A Special Place for Petite Sirah

When we sampled the six Petite Sirahs we were about to offer at a recent Thursday tasting, it occurred to me this often ignored varietal needed more of this kind of re-visiting.  The wines were deep, dark and opaque in appearance--which is typical for these wines--but they all offered something special, elements that lift certain wines above the rest.  Petite Sirah makes wines of importance.

Petite Sirah has always been somewhat of a mystery.  Once thought of as an offshoot of the noble Syrah of Hermitage and Côte-Rôtie from France's northern Rhone Valley, it enjoyed a lot of popularity during the initial exploration of the wine boom of the 1970s and early 1980s.

When some smarty-pants viticulturists in the 1980s determined that Petite Sirah wasn't a clone of Syrah at all, but an unheard-of French red grape called Durif, you would have thought the world had ended.  To make matters worse, subsequent DNA research has discovered that vines identified as "Petite Sirah" were, according to the Oxford Companion to Wine, actually a group of three more varieties--Syrah, Peloursin (an obscure Alpine grape and along with the noble Syrah, a parent of Durif), and, astonishingly, Pinot Noir! 

This seemed to horrify the wine world.  Was this seemingly noble wine an interloper into the high-minded varieties of Burgundy, Bordeaux and the Rhine?  Just as Americans were beginning to get a grasp on wine appreciation in big numbers, the rug was pulled out.

When phylloxera hit California vineyards in the 1980s, It gave nervous vintners an excuse to yank out their old Petite vines and replant them with Merlot, or something trendier.  Petite Sirah fell off wine consumers' radars, and the varietal became more of a niche curiosity than a vital member of essential wines to drink.
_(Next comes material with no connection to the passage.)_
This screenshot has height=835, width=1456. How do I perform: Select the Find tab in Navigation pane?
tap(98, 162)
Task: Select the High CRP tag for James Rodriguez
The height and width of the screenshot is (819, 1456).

But wait.  If, say, grapes that make timeless wines in their respective European homelands fail to make equally compelling wines in the New World, why can't the opposite be true, as is the case with Chenin Blanc and Riesling?  Grape varieties of little consequence in Europe might be able to thrive in the lower latitudes and unique terroirs of California.
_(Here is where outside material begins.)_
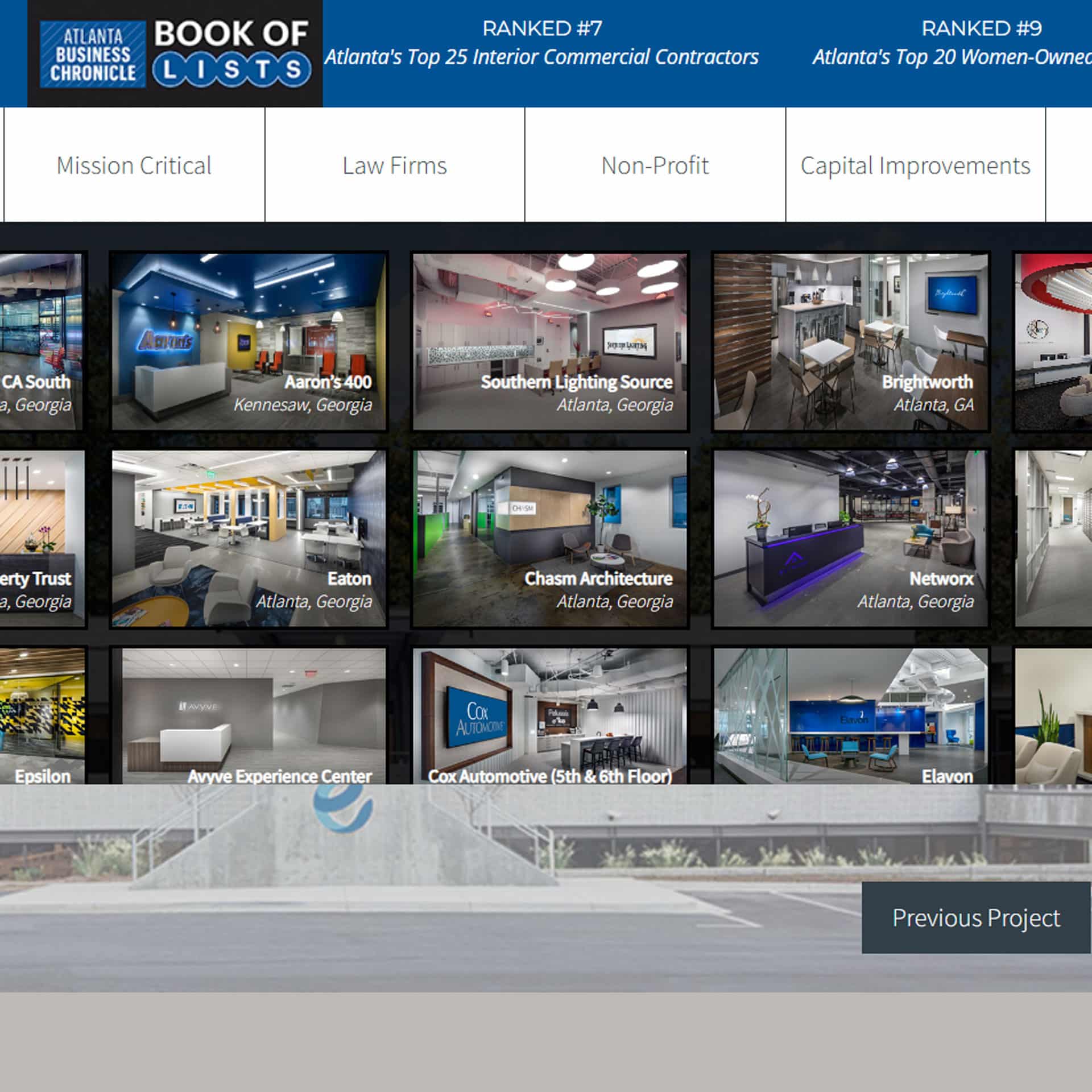Switch to the Non-Profit category tab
In the case of Petite Sirah, I think that's true.

And given wine consumers' penchant for dark, rich, heavy red wines, Petite may be close to perfect for our wine-is-wine culture.  It certainly bears taking a fresh look at the variety, especially to see how its winemaking has evolved after all its challenges.
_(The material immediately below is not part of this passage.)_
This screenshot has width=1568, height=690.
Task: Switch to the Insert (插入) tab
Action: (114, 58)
It takes a special breed of premium winemaker to champion a variety that has suffered the indignities that have plagued Petite Sirah (and Merlot, for that matter.)  True believers who have always championed the variety--Ridge Vineyards of Santa Cruz Mountains, Stags' Leap Winery and Biale Vineyards of Napa Valley, Guenoc of Lake County and Field Stone of Sonoma come to mind--are being celebrated with a ZAP-like advocacy organization called P.S. I Love You

Producers new and old are now making notable wines from Petite Sirah, and there is increasing attention to the variety in other parts of New World winemaking, most notably Australia, Mexico and South America.